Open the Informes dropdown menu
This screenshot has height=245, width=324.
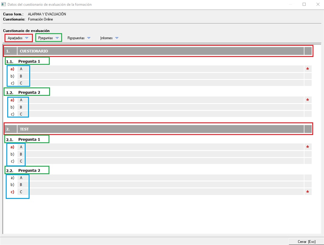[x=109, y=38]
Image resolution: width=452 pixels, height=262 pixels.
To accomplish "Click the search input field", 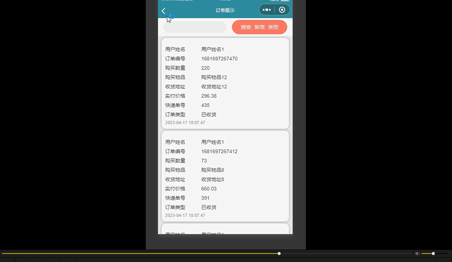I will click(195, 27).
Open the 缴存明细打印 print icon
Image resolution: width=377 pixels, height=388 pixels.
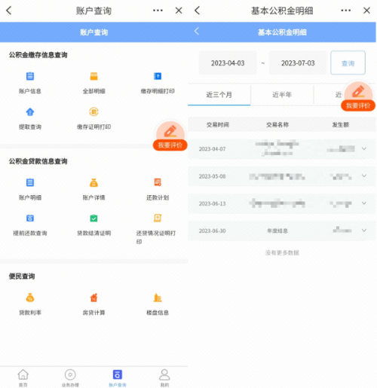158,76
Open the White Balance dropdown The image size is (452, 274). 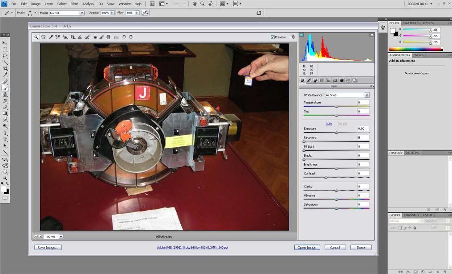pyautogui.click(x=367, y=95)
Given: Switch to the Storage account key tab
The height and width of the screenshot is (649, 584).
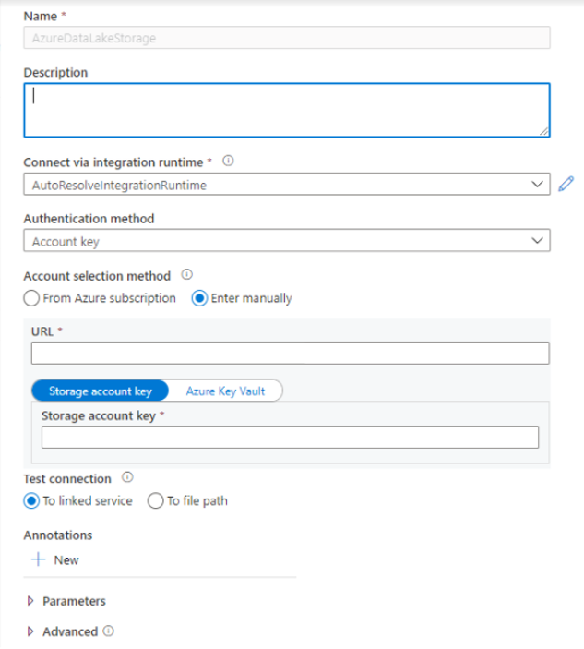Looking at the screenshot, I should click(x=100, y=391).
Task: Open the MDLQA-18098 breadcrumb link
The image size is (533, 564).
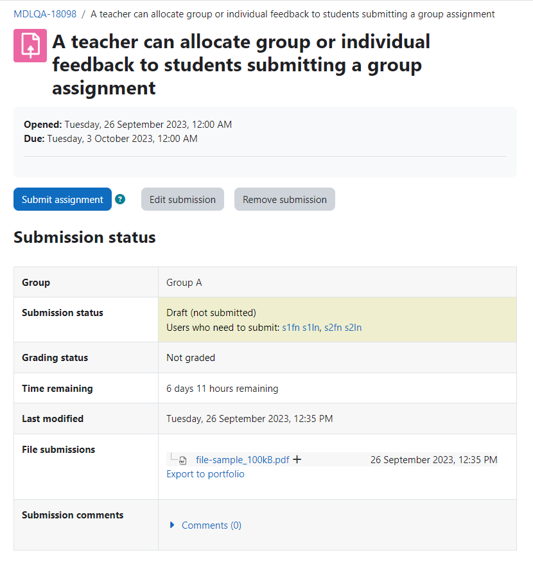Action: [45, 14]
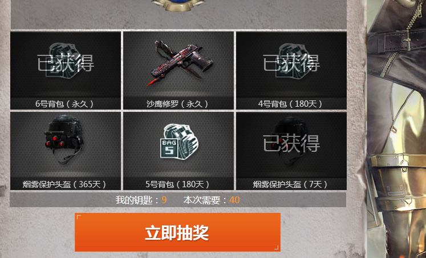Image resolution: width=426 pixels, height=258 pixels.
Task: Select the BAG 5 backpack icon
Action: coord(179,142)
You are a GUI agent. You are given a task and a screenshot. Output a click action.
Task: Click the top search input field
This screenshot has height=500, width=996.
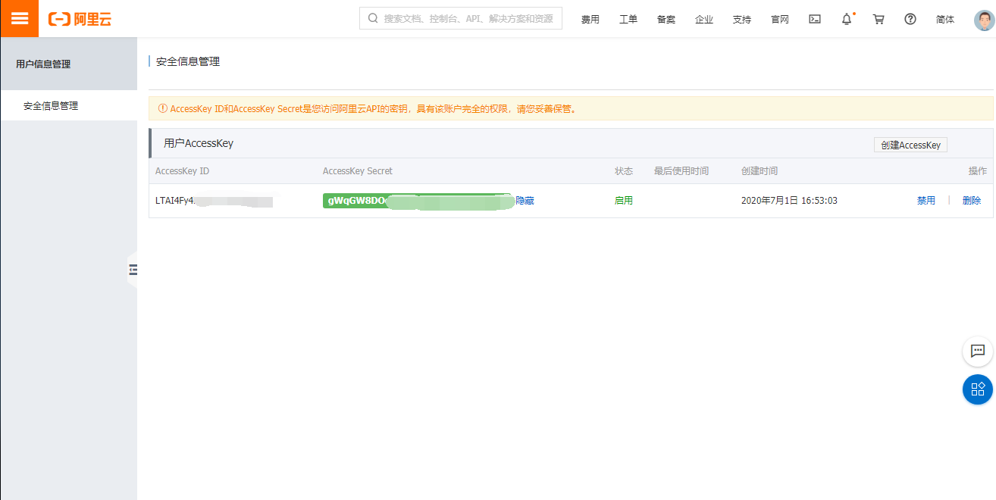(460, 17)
———
-- Exercise objective --
In the data above, start at the line holding "The height and" and stop after the line holding "Task: Click the top search input field"; write out those lines exactly, without pictures.

-- Solved exercise --
The height and width of the screenshot is (649, 584).
Looking at the screenshot, I should click(x=100, y=391).
Task: Open the MDLQA-18098 breadcrumb link
The image size is (533, 564).
Action: [45, 14]
Image resolution: width=426 pixels, height=258 pixels.
Task: Select the BAG 5 backpack icon
Action: coord(179,142)
You are a GUI agent. You are given a task and a screenshot. Output a click action.
Task: Click the top search input field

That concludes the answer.